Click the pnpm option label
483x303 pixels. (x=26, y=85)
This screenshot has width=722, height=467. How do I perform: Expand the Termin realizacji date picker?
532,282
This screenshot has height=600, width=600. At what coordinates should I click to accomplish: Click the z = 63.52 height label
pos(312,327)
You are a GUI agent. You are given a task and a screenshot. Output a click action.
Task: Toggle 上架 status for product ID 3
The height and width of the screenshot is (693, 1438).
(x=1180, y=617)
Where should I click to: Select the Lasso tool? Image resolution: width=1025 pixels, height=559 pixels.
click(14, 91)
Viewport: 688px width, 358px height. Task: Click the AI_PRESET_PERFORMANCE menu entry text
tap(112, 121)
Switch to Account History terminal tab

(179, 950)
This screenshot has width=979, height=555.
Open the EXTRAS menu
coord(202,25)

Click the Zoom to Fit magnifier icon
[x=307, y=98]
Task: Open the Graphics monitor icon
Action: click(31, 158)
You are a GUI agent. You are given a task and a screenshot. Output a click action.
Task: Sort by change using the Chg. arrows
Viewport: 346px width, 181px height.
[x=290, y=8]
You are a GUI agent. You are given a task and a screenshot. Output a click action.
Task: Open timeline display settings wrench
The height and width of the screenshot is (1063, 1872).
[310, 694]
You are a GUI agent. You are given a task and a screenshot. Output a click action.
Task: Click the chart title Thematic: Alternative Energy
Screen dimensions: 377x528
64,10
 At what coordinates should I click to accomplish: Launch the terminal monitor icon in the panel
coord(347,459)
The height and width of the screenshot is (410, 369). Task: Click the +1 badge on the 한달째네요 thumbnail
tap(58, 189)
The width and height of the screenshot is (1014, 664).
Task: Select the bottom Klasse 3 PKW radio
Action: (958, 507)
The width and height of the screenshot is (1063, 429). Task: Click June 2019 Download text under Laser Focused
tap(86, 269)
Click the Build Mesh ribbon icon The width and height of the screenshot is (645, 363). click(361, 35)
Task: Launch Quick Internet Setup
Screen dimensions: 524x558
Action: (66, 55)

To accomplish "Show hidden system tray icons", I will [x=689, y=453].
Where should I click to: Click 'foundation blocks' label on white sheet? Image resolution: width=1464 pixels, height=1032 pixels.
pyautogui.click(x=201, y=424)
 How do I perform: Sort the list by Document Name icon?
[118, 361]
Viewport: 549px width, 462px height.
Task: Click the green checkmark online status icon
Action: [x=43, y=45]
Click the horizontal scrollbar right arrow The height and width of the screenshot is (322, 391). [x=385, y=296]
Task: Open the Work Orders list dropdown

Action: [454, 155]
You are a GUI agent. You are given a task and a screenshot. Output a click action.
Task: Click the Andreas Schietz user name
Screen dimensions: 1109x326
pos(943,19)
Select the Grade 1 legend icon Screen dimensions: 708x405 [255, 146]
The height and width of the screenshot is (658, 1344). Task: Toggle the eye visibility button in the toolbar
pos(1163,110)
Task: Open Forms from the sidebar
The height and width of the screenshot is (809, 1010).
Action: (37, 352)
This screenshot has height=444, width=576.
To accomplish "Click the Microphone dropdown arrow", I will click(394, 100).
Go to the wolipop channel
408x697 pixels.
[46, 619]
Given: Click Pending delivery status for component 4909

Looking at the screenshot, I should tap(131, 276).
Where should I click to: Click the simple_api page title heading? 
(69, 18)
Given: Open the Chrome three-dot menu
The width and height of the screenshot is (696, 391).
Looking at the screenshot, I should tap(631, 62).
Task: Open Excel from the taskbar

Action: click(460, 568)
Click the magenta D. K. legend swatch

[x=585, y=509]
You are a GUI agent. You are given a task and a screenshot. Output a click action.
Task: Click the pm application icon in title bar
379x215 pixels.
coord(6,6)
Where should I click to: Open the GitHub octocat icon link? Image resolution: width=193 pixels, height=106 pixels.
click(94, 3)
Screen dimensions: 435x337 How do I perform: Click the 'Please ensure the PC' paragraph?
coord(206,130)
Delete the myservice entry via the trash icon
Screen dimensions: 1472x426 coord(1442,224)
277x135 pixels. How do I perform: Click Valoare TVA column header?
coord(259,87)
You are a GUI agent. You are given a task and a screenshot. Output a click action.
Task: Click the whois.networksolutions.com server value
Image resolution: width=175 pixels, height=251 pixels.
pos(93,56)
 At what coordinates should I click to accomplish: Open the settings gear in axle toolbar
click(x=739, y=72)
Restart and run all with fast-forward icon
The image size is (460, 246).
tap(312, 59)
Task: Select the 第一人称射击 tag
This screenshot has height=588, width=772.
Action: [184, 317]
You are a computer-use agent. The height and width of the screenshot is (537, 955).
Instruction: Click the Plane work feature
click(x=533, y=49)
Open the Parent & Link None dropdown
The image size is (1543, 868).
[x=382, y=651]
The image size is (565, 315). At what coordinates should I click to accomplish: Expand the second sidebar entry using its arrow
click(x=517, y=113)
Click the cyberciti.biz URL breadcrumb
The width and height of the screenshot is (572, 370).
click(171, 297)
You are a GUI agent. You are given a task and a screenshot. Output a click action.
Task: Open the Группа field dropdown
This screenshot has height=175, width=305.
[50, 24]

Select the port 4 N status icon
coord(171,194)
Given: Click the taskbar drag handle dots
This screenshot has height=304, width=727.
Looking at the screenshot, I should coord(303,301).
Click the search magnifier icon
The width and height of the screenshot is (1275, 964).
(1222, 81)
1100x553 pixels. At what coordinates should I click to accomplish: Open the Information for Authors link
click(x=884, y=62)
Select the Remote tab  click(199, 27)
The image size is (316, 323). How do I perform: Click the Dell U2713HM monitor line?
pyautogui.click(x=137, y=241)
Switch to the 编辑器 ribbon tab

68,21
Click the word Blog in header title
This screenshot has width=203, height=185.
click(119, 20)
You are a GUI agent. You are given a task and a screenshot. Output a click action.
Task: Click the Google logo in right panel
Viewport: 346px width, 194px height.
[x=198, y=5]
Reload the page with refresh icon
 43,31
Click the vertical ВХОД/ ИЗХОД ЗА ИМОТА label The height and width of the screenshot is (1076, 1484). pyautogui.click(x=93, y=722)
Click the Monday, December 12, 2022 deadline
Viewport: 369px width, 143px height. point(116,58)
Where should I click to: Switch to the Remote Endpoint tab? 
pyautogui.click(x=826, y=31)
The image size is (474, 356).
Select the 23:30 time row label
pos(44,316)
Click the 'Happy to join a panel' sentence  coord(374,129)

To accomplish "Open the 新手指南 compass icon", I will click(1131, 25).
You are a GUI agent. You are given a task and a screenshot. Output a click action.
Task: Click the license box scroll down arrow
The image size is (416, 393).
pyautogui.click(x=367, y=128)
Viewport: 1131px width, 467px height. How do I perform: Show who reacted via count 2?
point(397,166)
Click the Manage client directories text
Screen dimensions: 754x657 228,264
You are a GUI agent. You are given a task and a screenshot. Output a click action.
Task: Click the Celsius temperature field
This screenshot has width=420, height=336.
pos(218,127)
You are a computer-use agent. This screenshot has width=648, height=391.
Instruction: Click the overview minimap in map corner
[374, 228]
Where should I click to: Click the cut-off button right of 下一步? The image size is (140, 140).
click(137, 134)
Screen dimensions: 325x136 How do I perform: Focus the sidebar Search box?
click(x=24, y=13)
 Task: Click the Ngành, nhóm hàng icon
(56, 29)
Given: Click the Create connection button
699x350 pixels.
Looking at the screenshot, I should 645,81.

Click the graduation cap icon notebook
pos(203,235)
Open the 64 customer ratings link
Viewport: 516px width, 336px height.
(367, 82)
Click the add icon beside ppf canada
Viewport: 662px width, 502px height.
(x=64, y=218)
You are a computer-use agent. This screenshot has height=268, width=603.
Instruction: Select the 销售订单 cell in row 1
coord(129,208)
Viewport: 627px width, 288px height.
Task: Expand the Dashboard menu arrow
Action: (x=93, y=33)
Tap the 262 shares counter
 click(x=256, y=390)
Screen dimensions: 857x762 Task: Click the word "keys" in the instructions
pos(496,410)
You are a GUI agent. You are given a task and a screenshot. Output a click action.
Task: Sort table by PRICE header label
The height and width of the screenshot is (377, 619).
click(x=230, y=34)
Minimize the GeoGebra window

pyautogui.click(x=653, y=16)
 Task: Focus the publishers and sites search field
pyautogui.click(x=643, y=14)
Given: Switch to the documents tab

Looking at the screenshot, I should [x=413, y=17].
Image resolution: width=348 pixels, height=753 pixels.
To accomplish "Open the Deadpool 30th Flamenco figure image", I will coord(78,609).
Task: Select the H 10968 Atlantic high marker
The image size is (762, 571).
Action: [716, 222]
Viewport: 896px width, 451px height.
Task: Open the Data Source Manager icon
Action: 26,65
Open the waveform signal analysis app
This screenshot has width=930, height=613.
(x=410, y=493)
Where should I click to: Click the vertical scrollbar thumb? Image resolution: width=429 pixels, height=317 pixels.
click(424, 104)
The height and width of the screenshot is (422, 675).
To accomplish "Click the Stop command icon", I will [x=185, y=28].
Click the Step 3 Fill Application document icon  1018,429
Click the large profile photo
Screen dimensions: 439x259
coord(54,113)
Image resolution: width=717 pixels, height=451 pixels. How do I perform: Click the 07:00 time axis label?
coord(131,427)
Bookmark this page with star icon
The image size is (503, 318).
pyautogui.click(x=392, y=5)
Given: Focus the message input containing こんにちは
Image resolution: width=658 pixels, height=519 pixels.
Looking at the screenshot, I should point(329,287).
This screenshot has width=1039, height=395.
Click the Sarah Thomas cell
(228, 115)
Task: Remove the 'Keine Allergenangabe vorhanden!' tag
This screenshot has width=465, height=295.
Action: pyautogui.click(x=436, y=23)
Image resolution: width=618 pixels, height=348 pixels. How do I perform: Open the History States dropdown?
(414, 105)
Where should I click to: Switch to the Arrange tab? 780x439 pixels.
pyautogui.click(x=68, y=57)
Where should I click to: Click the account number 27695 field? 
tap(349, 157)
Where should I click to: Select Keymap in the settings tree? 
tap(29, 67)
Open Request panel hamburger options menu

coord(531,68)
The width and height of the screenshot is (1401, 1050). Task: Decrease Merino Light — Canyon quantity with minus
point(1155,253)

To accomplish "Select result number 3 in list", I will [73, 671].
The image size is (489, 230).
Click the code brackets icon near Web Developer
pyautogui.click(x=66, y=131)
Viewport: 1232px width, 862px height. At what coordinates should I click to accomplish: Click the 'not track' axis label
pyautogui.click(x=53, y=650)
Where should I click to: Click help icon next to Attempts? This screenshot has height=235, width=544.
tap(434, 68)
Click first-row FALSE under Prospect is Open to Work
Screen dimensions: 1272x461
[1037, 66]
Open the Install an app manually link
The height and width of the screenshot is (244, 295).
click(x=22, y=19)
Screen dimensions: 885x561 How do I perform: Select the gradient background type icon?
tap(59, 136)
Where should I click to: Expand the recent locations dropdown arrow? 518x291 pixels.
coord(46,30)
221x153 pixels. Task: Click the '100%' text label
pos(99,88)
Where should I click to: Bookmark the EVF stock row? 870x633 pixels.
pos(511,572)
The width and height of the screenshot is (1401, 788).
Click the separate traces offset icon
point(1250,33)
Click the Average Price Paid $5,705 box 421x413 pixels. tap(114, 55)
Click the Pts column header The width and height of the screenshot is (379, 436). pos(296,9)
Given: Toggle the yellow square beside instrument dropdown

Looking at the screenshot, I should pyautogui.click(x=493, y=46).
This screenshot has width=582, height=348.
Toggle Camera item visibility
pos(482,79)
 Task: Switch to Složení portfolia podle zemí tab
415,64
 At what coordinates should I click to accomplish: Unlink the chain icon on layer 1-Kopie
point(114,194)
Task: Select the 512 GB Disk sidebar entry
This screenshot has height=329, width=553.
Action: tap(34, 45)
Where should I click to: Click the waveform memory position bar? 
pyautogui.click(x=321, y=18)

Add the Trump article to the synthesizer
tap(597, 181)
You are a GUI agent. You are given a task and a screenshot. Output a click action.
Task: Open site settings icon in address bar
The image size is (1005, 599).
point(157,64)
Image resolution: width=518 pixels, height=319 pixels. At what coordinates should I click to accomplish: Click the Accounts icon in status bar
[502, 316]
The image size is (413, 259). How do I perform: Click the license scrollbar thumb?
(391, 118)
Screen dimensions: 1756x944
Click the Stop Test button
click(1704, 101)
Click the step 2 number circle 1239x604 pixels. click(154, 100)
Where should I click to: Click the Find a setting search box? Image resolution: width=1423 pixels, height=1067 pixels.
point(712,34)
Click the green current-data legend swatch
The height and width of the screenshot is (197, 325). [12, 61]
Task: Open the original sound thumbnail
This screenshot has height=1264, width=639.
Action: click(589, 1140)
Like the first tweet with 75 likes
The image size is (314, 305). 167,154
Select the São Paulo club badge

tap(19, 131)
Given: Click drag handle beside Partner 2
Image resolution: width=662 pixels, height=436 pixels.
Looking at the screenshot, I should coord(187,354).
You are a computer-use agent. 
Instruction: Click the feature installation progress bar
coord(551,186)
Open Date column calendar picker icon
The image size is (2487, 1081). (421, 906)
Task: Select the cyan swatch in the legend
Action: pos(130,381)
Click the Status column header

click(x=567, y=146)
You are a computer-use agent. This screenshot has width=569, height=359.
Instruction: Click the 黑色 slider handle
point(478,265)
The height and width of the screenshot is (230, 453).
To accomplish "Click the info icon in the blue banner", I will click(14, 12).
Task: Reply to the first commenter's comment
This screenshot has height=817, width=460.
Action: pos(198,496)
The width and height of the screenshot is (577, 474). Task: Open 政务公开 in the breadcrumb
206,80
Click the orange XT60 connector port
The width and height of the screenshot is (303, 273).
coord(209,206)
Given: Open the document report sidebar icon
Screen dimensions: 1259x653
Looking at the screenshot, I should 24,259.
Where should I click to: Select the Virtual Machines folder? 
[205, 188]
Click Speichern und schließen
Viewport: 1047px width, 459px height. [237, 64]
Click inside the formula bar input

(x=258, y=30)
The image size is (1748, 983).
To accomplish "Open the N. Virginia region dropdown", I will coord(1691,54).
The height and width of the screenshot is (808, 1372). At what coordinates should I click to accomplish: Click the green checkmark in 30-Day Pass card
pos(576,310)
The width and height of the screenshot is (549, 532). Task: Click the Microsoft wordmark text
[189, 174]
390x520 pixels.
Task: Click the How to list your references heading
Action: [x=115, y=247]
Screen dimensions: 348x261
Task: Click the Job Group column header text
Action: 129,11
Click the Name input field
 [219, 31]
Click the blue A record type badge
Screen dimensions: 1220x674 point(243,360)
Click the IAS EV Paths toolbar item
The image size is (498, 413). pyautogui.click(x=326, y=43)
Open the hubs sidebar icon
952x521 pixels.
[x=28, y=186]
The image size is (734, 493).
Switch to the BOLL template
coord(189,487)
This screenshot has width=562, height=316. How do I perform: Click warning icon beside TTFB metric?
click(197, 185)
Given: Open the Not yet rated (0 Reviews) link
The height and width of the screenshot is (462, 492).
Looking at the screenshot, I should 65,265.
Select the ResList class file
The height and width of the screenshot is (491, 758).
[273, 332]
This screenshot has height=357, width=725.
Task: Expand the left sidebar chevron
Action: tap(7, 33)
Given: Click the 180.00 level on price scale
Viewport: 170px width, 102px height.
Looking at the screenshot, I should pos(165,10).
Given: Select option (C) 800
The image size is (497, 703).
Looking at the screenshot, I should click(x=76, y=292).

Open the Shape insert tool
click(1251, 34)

───

Required task: Starting at the line with "Click the Step 3" and ending after the line with "tap(349, 157)", write these lines out again, replacing "Arrange" with "Layout" and leaving everything else the same.

Reply:
Click the Step 3 Fill Application document icon  1018,429
Click the large profile photo
Screen dimensions: 439x259
coord(54,113)
Image resolution: width=717 pixels, height=451 pixels. How do I perform: Click the 07:00 time axis label?
coord(131,427)
Bookmark this page with star icon
The image size is (503, 318).
pyautogui.click(x=392, y=5)
Given: Focus the message input containing こんにちは
Image resolution: width=658 pixels, height=519 pixels.
Looking at the screenshot, I should point(329,287).
This screenshot has width=1039, height=395.
Click the Sarah Thomas cell
(228, 115)
Task: Remove the 'Keine Allergenangabe vorhanden!' tag
This screenshot has width=465, height=295.
Action: pyautogui.click(x=436, y=23)
Image resolution: width=618 pixels, height=348 pixels. How do I perform: Open the History States dropdown?
(414, 105)
Where should I click to: Switch to the Layout tab? 780x439 pixels.
pyautogui.click(x=68, y=57)
Where should I click to: Click the account number 27695 field? 
tap(349, 157)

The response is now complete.